» Set problem: Present each line of the rows below as an item in a numbered list, omitting blank lines and leaving the pictures out.

=== Supplied data ===

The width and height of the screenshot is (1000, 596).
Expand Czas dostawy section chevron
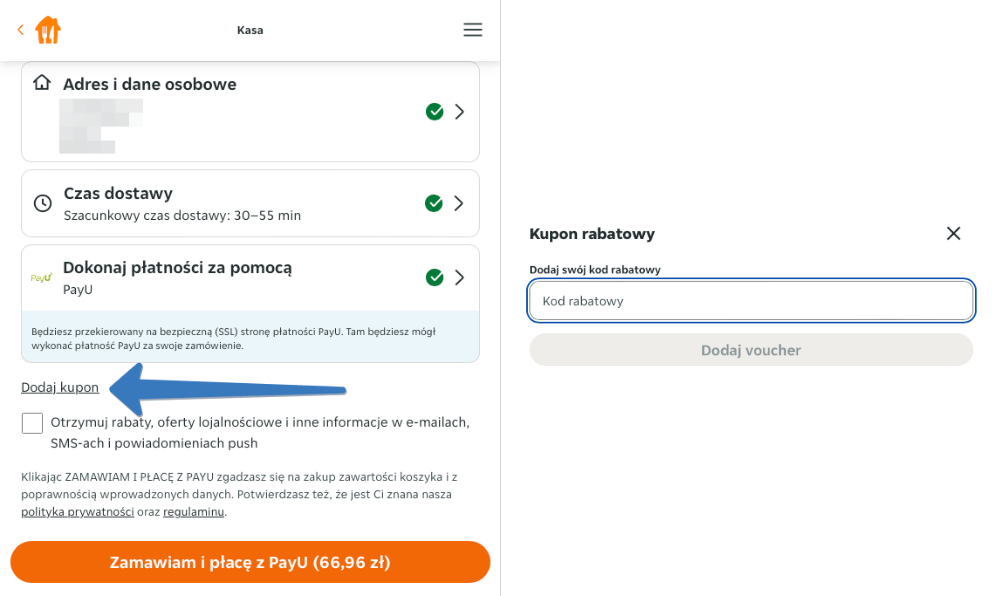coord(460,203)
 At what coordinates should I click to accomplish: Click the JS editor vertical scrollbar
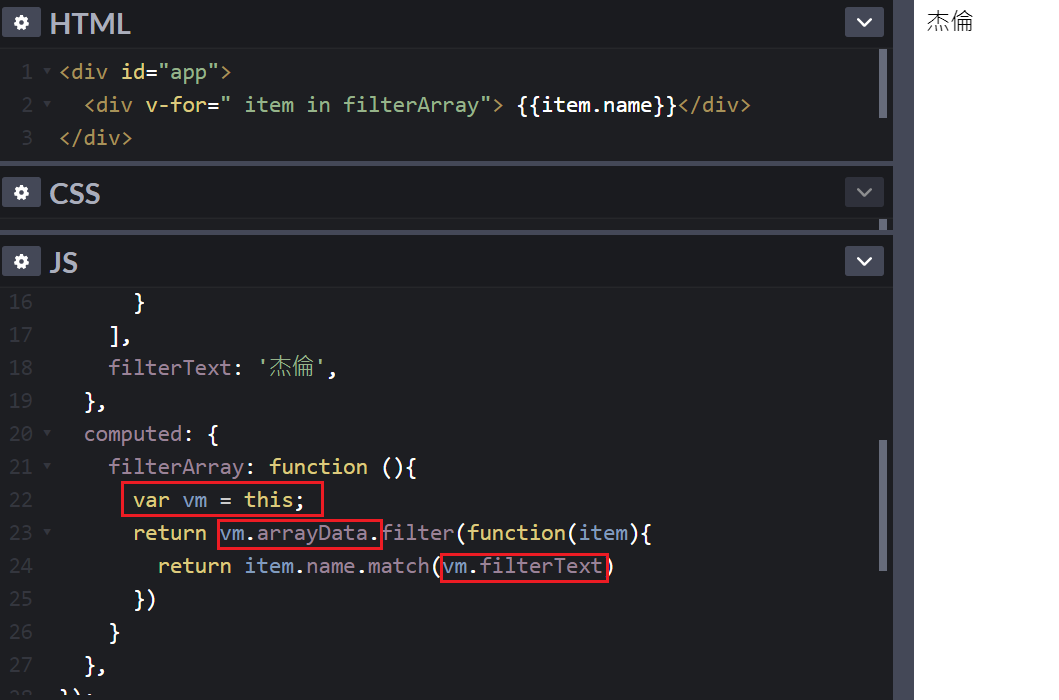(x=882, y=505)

===

» Result:
1. The width and height of the screenshot is (1000, 596).
2. Expand Czas dostawy section chevron
3. coord(460,203)
4.  At what coordinates should I click to accomplish: Click the JS editor vertical scrollbar
5. (x=882, y=505)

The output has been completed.